Starbucks is to be re-invented - and technology is the platform on which this transformation will take place, according to the firm’s Chief Technology Officer

As per the official announcement of the new strategy this week, the ‘new’ Starbucks will feature:

Effortless digital convenience - Today’s customers are increasingly prioritizing the effortless, experiential convenience and personalization enabled by Starbucks Rewards, Mobile Order & Pay, and Starbucks Delivers. To make it even easier for customers to get Starbucks when and where they want, Starbucks is growing its Starbucks Delivers program in the US with a new partnership with DoorDash, which will expand to a national scale alongside UberEats in fiscal 2023.

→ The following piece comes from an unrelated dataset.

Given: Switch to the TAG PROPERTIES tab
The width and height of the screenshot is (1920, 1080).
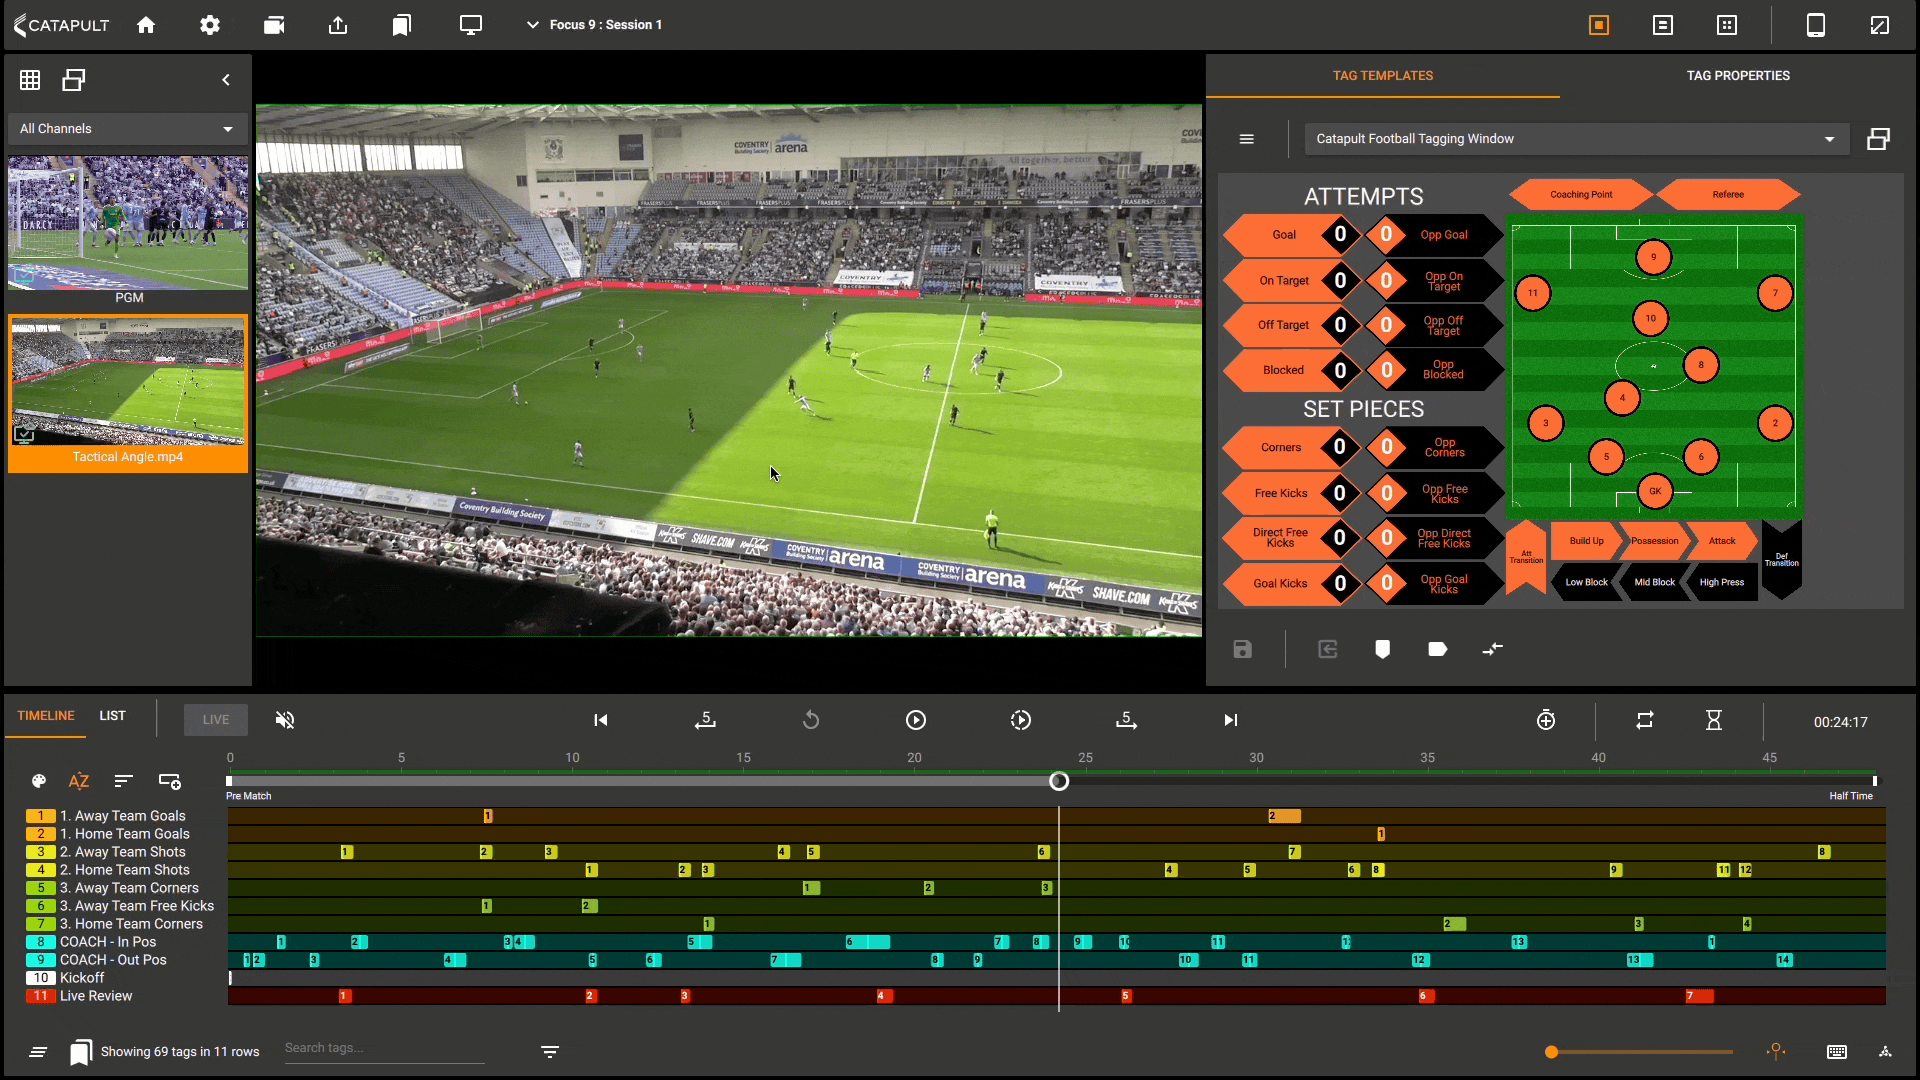Looking at the screenshot, I should (x=1738, y=76).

Starbucks is evolving its Starbucks Rewards program with Starbucks Odyssey, a Web3-enabled experience that will bridge the physical and digital customer experience - Through Starbucks Odyssey, customers will unlock a new generation of experiential benefits – both digitally and in-person – and become a part of a digital community built on human connection.

Acceleration of the digital Starbucks Experience - While International is still in the early stages of digital expansion, Starbucks has the foundation in place to significantly accelerate growth with 28 million active Starbucks Rewards members internationally. Today, just over 10% of transactions in international licensed stores originate digitally. To accelerate the rollout of the digital Starbucks Experience around the world, Starbucks is unveiling Starbucks Digital Solutions, a platform created exclusively for our International markets to deliver a consistent digital experience for partners and customers in every location.

Expanding on theses high level ideas, Deb Hall Lefevre, who’s been CTO for four months now, reckons there’s a lot of good stuff to build on and lot more that hasn’t been done yet that will take the firm into its next era. Lefevre, whose previous roles have included exec positions at Motorola and McDonald’s, says:

In just a few months, I have been listening and learning and already I've been inspired by the singular mission that everyone around here shares, and that is delivering kindness and connection one cup at a time. I'm also impressed by the incredible technology and the incredible technology team that's already here. But I'm also already seeing opportunities to unlock greater speed and scale. The insights are driven first and foremost by the time I've been spending in stores, working shoulder-to-shoulder with the people who actually use our technology, our partners and our customers.

Starbucks spent much of the past year reflecting on where we are and where we need to go. It resulted in a clear articulation of what re-invention needs to look like. Technology is fundamental to our plans. The technology foundation that we have today, it is absolutely strong, but what we have today has not been built for our vision of the future.

Which means? 

To back up her argument, Lefevre cites a comparison with the US education system:

In the last 150 years, our approach to teaching has continuously evolved. We used to give teachers chalk and a board and off they went. As technology evolved, so did education delivery. We began to publish textbooks, design learning tools, incorporate computers, the internet. All along the way we've been elevating the teaching profession. But all of those technology advances never took the teacher out of the classroom. Instead, they sought to empower teachers to do their work and their highest caliber.

It’s all about connection, she argues:

It's the connection between the student and the teacher that makes all the difference. In technology at Starbucks, we aspire to the same goals. We will never replace our baristas. They are the core of who we are, and they deliver that connection to our customers every day. We are instead laser-focused on how we enable our partners to bring humanity, kindness and coffee to every one of those 14 million, one-on-one connections that they make every single day. Simply put, our job is to automate the work and simplify it, so their job is easier and more joyful.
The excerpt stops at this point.